Vaccination with JYNNEOS or ACAM2000 or prior MPXV infection should provide antibodies that will provide cross-protection to other orthopoxviruses, including Clade I MPXV. The Advisory Committee on Immunization Practices (ACIP) recommends that people ≥18 years of age with risk factors for mpox be vaccinated, before an exposure, with two doses of the JYNNEOS vaccine 28 days apart unless they were previously infected with mpox or already received two doses. The JYNNEOS vaccine may be given to anyone who requests mpox vaccination; patients should consult with their provider to discuss vaccination. There is no recommendation regarding vaccination for travelers who do not otherwise meet the eligibility criteria.  People who have only received one dose of the JYNNEOS vaccine should receive the second dose as soon as possible, regardless of the amount of time that has elapsed since the first dose.

Infection Prevention and Control

Healthcare personnel who evaluate and provide care to patients with mpox and laboratory personnel should continue to follow existing CDC guidance on infection prevention and control for mpox. These are effective in minimizing transmission.

Recommendations for Public Health

When investigating cases of mpox, LHD investigators should take a detailed travel history. For patients with travel to DRC within 21 days of illness onset, clade-specific testing should be performed at CDC. Consultation with the Emerging and Acute Infectious Disease Unit (EAIDU) and the DSHS Laboratory in Austin is required prior to submitting specimens. LHDs should contact the appropriate Public Health Region (PHR) and EAIDU ( to request testing. After approval, specimens should be submitted directly from the healthcare facility to CDC to expedite testing.

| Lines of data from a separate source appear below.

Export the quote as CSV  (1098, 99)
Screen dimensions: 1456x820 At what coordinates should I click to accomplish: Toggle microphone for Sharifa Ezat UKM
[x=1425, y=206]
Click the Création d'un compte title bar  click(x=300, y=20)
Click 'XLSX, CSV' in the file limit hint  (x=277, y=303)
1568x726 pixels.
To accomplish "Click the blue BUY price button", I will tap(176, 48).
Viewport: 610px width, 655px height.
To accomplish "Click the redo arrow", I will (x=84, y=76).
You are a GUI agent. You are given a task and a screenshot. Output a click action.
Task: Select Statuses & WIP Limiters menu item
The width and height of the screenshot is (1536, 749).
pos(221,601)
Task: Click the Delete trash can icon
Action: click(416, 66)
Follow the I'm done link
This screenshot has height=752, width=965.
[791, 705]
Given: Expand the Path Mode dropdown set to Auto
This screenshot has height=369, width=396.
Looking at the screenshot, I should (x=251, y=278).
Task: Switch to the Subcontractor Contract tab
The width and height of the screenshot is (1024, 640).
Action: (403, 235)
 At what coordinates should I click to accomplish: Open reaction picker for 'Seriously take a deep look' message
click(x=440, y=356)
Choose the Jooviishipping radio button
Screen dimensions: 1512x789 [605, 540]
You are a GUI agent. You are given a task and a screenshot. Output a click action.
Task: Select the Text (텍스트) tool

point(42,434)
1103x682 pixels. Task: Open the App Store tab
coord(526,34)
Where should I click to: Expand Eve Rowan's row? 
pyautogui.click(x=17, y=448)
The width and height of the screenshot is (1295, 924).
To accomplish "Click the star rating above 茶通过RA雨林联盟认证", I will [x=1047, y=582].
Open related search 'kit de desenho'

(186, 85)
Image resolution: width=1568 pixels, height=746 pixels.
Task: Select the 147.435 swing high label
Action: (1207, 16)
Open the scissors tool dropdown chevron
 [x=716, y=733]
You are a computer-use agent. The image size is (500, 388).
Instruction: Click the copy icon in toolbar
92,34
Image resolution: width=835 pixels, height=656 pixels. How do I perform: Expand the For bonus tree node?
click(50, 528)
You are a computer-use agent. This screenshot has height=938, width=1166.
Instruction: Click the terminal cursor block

If a case of mpox caused by Clade I MPXV is identified, additional specimens collected from the case or for public health follow up of close contacts should be submitted directly to the appropriate Laboratory Response Network facility for testing. Specimens associated with a known Clade I case should NOT be submitted to a commercial or hospital laboratory.

For cases without travel to DRC within 21 days of illness onset, LHDs and PHRs are also encouraged to submit specimens from confirmed and probable mpox cases to the DSHS Laboratory in Austin for enhanced surveillance by genetic sequencing.

Recommendations for the Public

There are no known cases of Clade I MPVX in the United States currently.

  • Individuals with high potential for exposure to mpox should consider and discuss vaccination against mpox with their healthcare provider.
  • Individuals that previously received only one JYNNEOS vaccine dose should receive a second dose as soon as possible as two doses provide greater protection. There is no need to restart the vaccine series if there was a delay in receiving the second dose.
  • People who are vaccinated should continue to avoid close, skin-to-skin contact with someone who has mpox.
  • People who develop a new, unexplained skin rash should avoid close contact with others and visit a healthcare provider.